For the records that follow, return only the count of lines containing the string "computer".

┏━━

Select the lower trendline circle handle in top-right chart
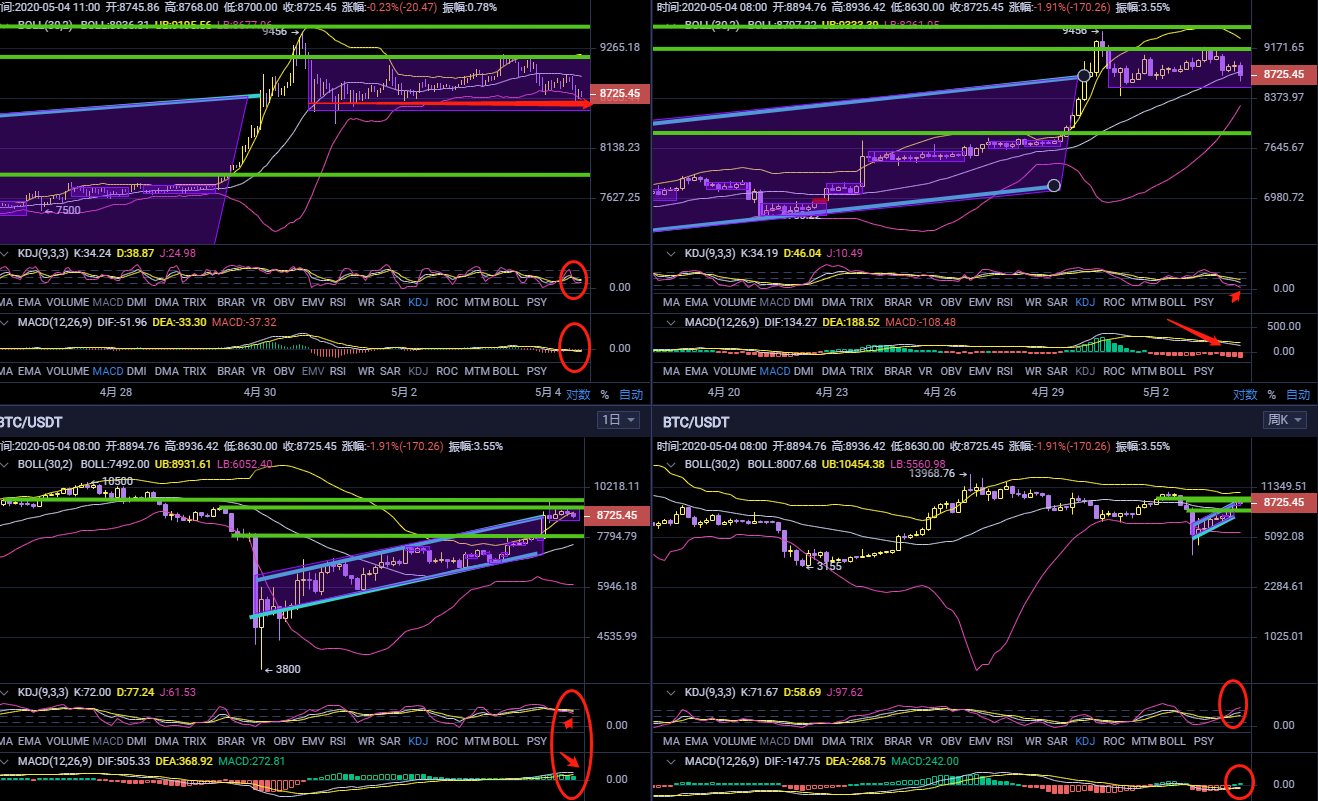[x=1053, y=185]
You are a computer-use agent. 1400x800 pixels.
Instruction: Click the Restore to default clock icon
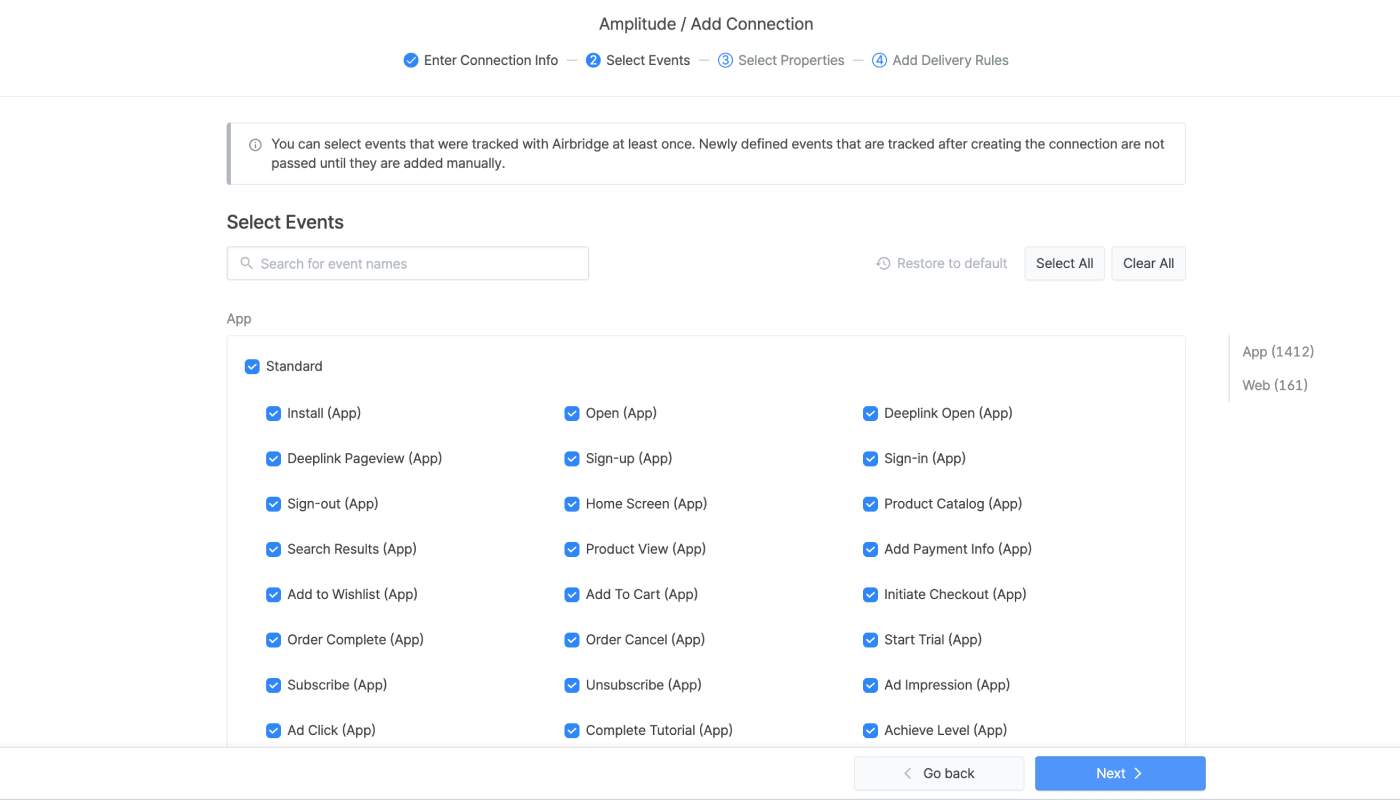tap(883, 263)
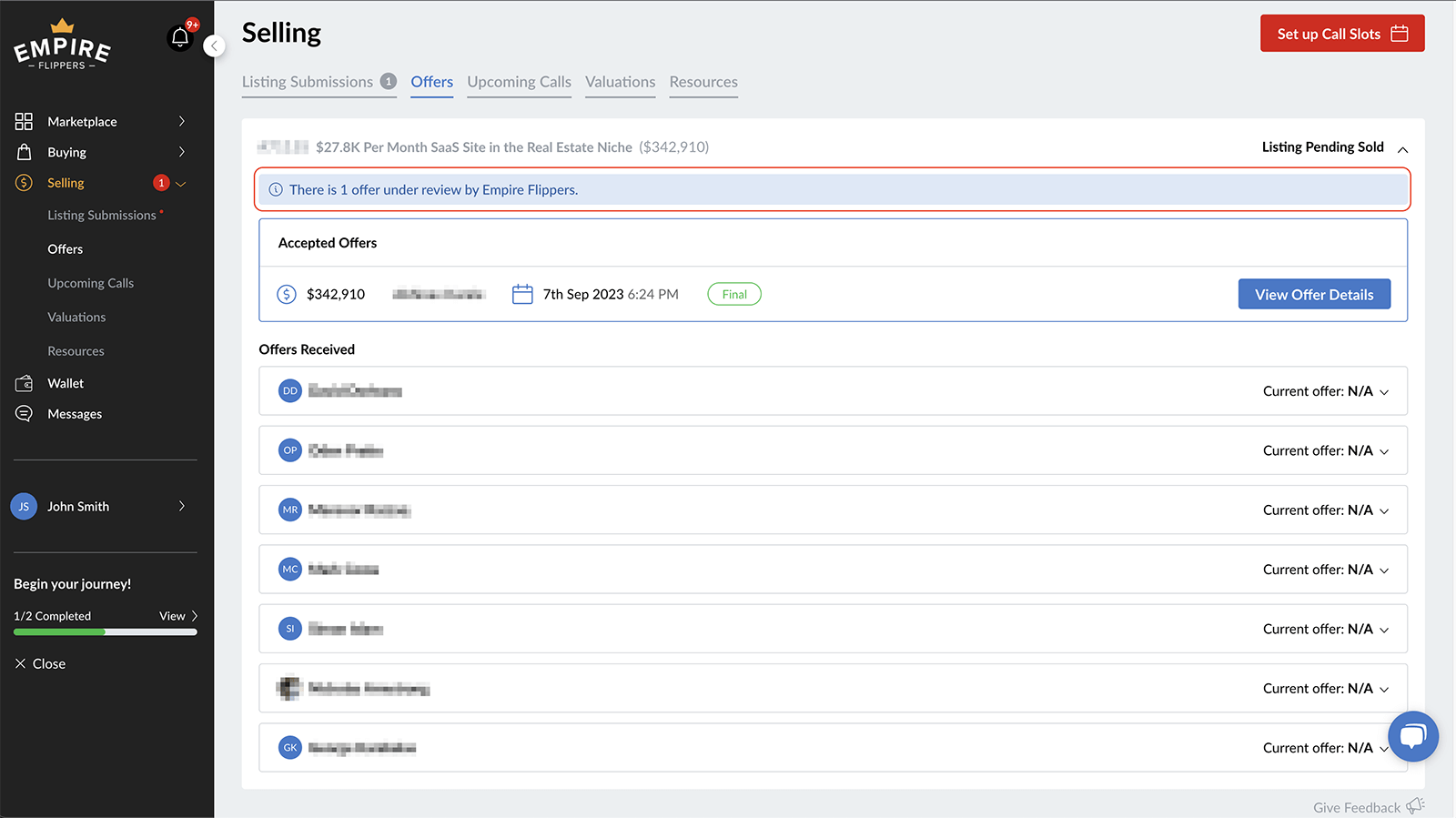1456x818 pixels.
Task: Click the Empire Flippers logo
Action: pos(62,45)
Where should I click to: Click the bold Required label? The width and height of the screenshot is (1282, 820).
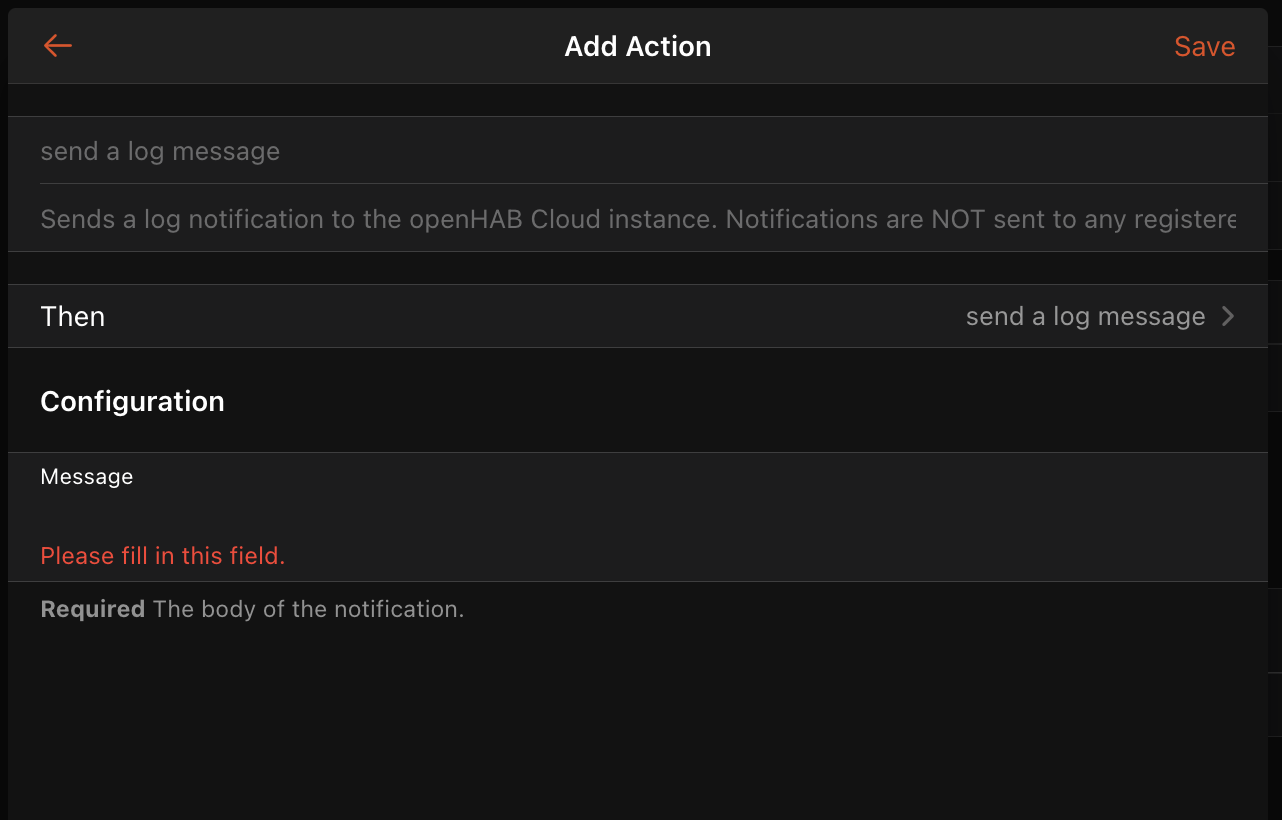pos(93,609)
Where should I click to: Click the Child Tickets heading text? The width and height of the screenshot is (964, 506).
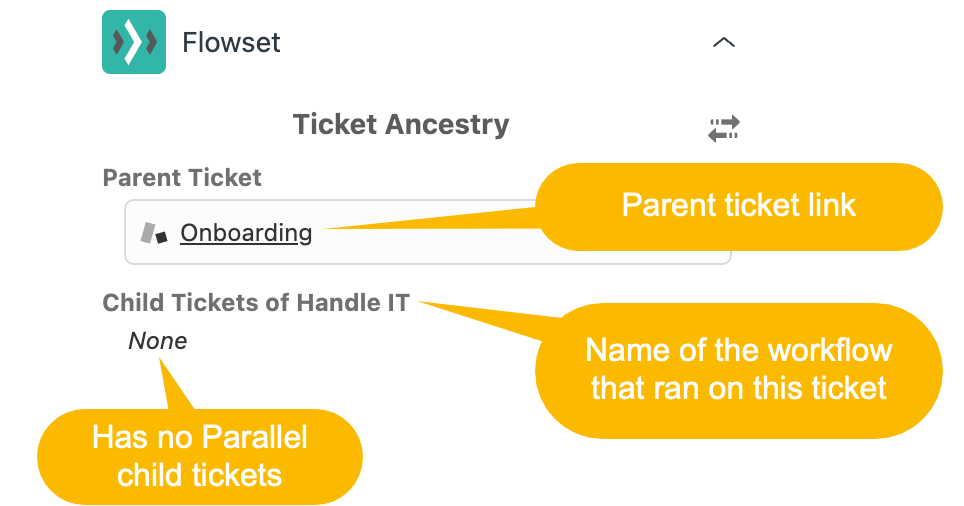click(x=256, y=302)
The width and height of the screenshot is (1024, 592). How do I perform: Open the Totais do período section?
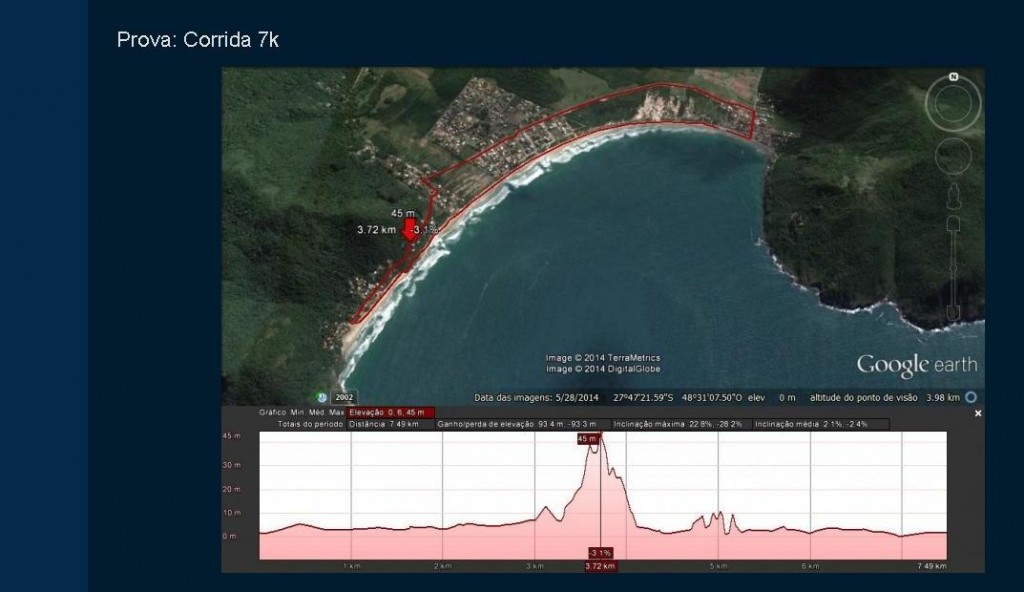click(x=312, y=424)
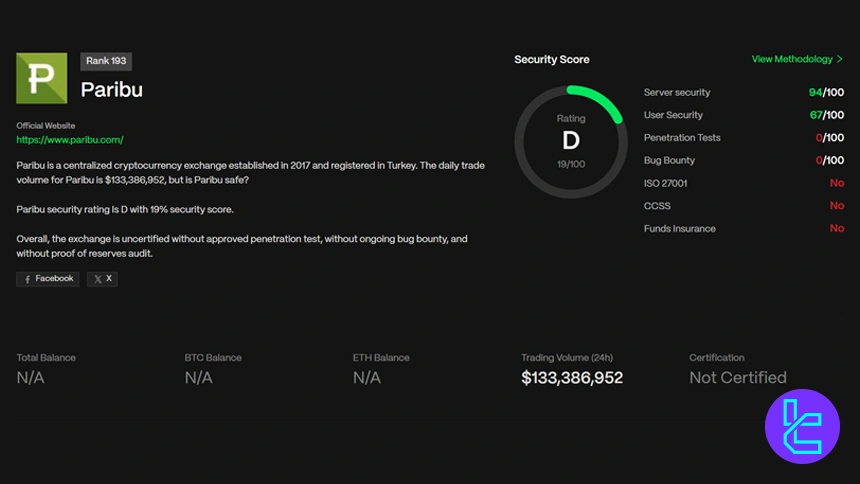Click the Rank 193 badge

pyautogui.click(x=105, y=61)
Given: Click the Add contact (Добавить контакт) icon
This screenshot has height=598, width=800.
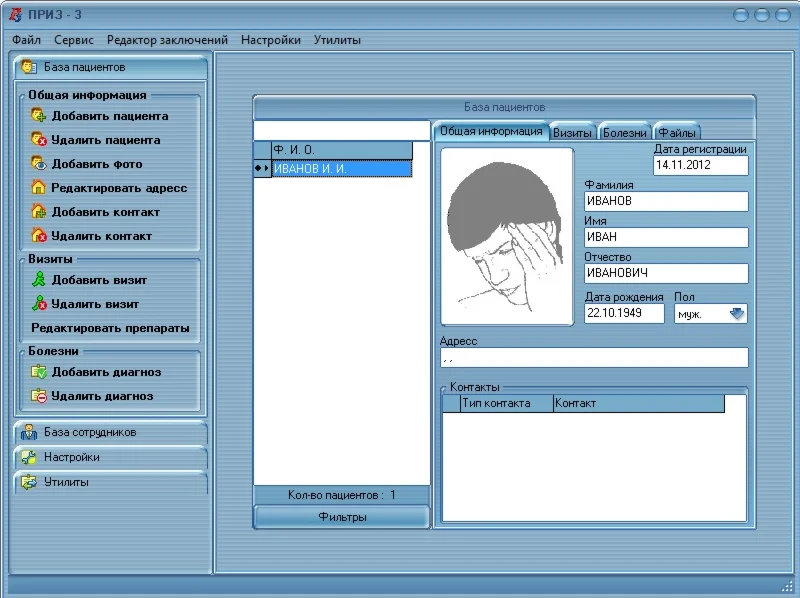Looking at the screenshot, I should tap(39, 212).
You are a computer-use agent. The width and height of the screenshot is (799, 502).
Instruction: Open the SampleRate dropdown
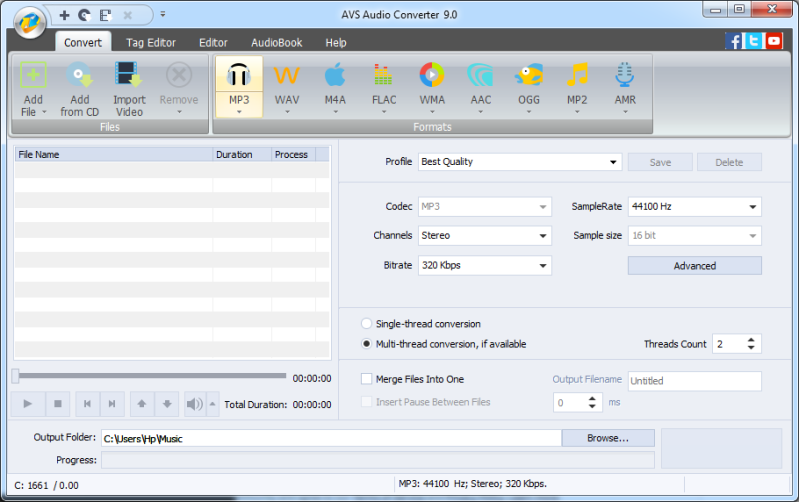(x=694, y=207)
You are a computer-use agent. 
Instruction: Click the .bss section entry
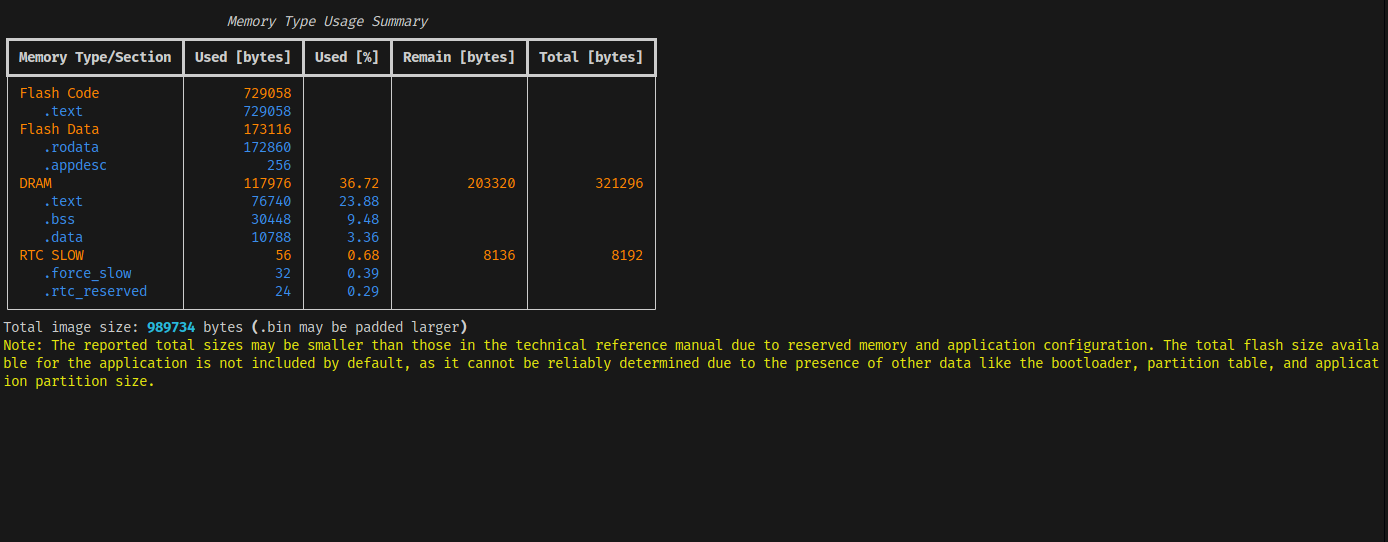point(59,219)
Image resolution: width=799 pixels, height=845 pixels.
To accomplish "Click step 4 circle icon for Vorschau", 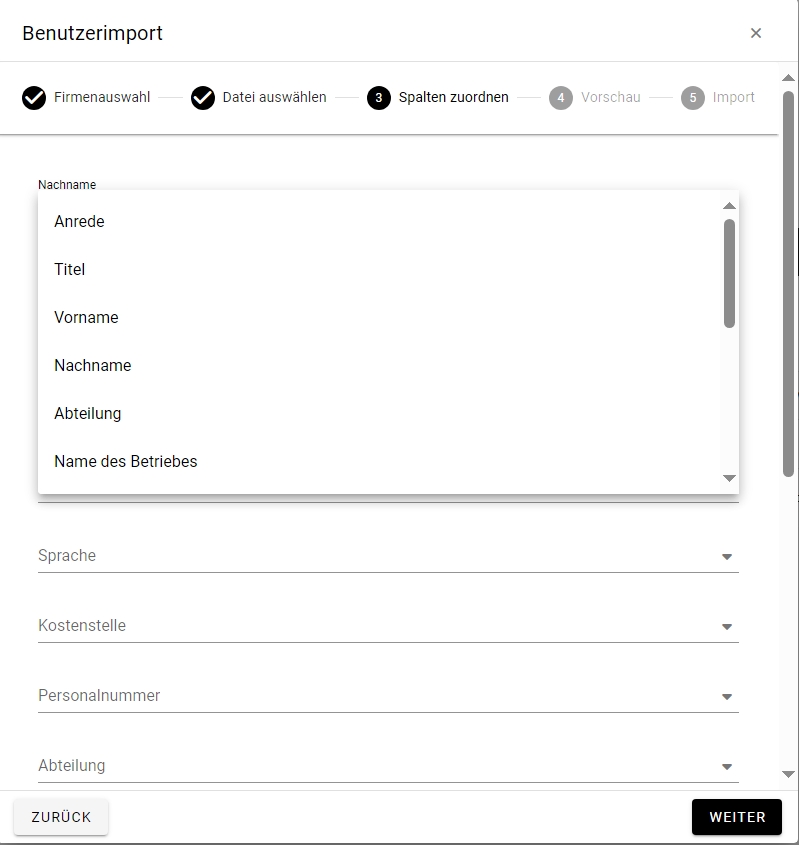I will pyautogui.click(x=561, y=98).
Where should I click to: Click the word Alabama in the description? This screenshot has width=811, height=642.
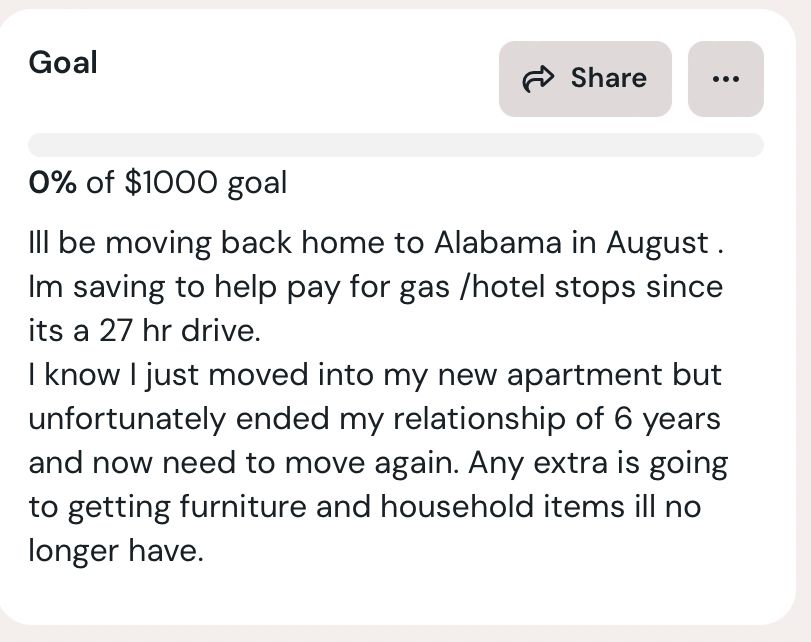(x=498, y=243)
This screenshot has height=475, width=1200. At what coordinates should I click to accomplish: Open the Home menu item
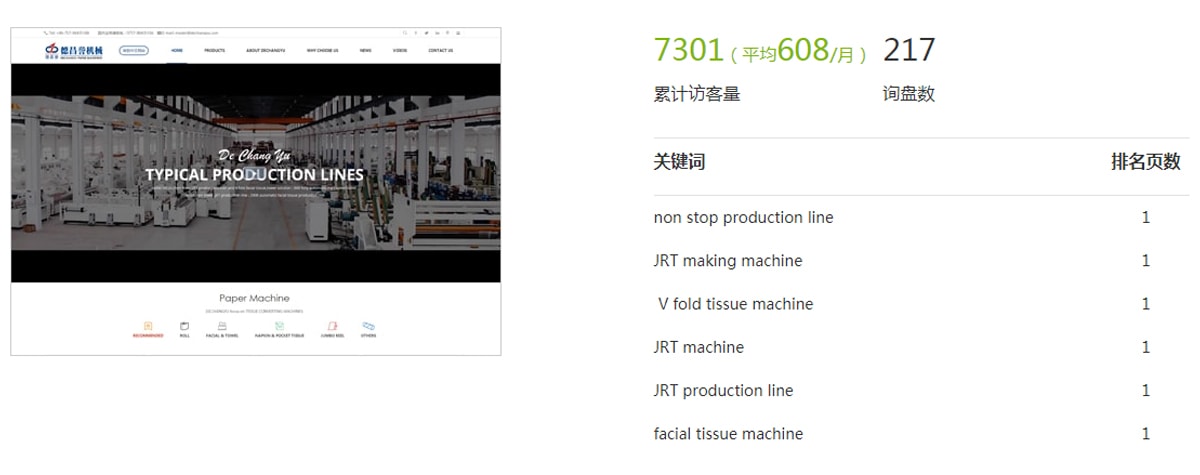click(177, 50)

┗━━

EXERCISE RESULT>
3